Entertainment

‘Fast and Furious 6’ is great, mindless fun

Still going strong in its sixth — and arguably most entertaining, or at least loudest — installment (with a seventh already announced), you could look at the 12-year-old “Fast and Furious’’ series as a steroid-pumped 21st-century version of the “Smokey and the Bandit’’ films.

That one ran out of gas midway through the second installment, and expired after Burt Reynolds and Sally Fields refused to return for the third.

In its third outing, “Fast and Furious” replaced its entire original cast with cheaper personnel — but all of them eventually returned and are now reassembled with additional recruits from over the years.

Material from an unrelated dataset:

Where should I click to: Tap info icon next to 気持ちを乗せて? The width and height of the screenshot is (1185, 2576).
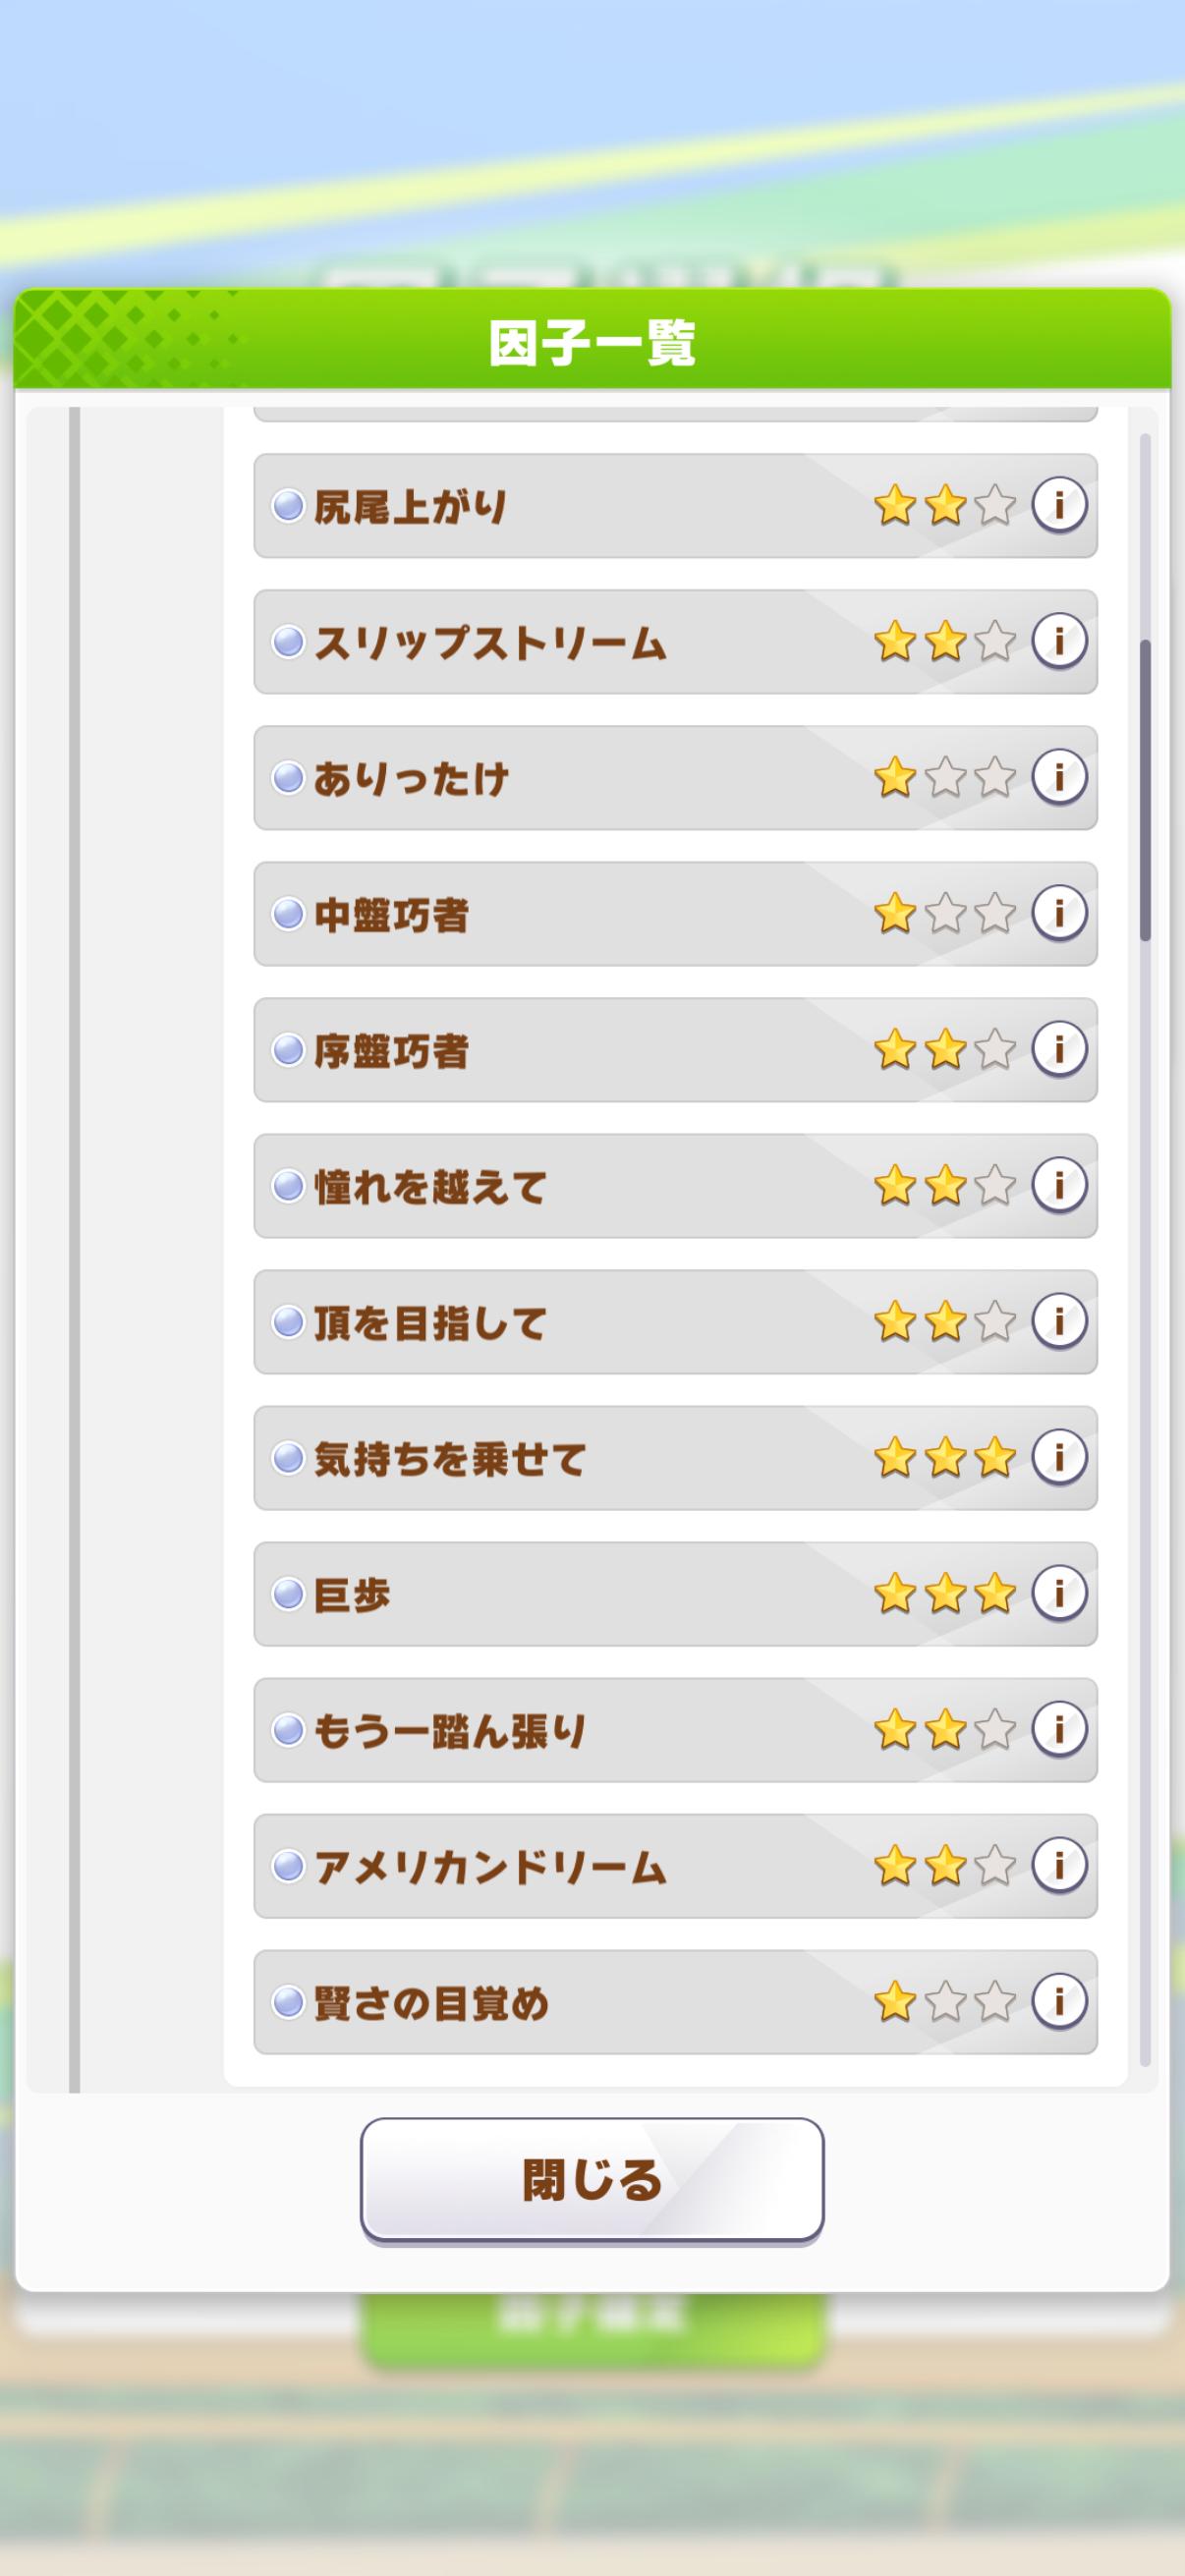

Justin Lin, who helmed that third one, “Tokyo Drift,” and every one since, now perfectly understands what audiences want: eye-popping stunts involving a wide variety of vehicles, assorted martial arts, stuff blowing up and just a soupcon of plot, comedy, bromance and romance.

For my money, “Furious 6’’ is more fun than “Skyfall’’’ and a lot more fun than the deadly dull “Star Trek Into Darkness,’’ both of which ask you to take their silly plots way too seriously.

There’s no such danger in “Fast and Furious,’’ which plays fast and loose with credibility and the laws of physics, allowing souped-up cars to tumble end over end and characters to leap across a chasm between two lanes of an elevated highway from which a tank is dangling precariously.

I especially enjoyed a lengthy set-piece where the crew is pursuing an enormous cargo plane, which they try to prevent from taking off by lashing their cars to the underbelly. This takes place on the runway of a Spanish NATO base that, by my rough calculations, is something like 30 miles long.

And yes, there is a story that surfaces now and then over two quickly moving hours.

Dwayne Johnson’s federal agent recruits the crew of badass drivers to stop a generic British bad guy (Luke Evans) with his own crew from stealing a component for a dirty bomb he plans to sell to terrorists.

Mere money being an insufficient inducement for drivers who scored millions at the end of “Fast 5,’’ Johnson offers amnesty so the fugitives from justice can return to the United States.

And as an added inducement for Vin Diesel’s crew leader, Johnson reveals that Diesel’s former girlfriend (Michelle Rodriguez) — presumed dead at the end of 2009’s “Fast and Furious’’ — is alive, conveniently suffering from amnesia, and currently the squeeze and chief lieutenant to the aforementioned British bad guy.

Got that?

The cast of “Furious 6’’ — including co-leader Paul Walker, Tyrese Gibson, Ludacris and Jordana Brewster, as well as series newcomer Gina Carino — seem to be having a grand old time chasing bad guys, goofing on each other and busting heads on three continents.

If you’re willing to check your brains at the popcorn stand, I think you probably will enjoy yourself, too. And you won’t even have to wear those stupid 3-D glasses.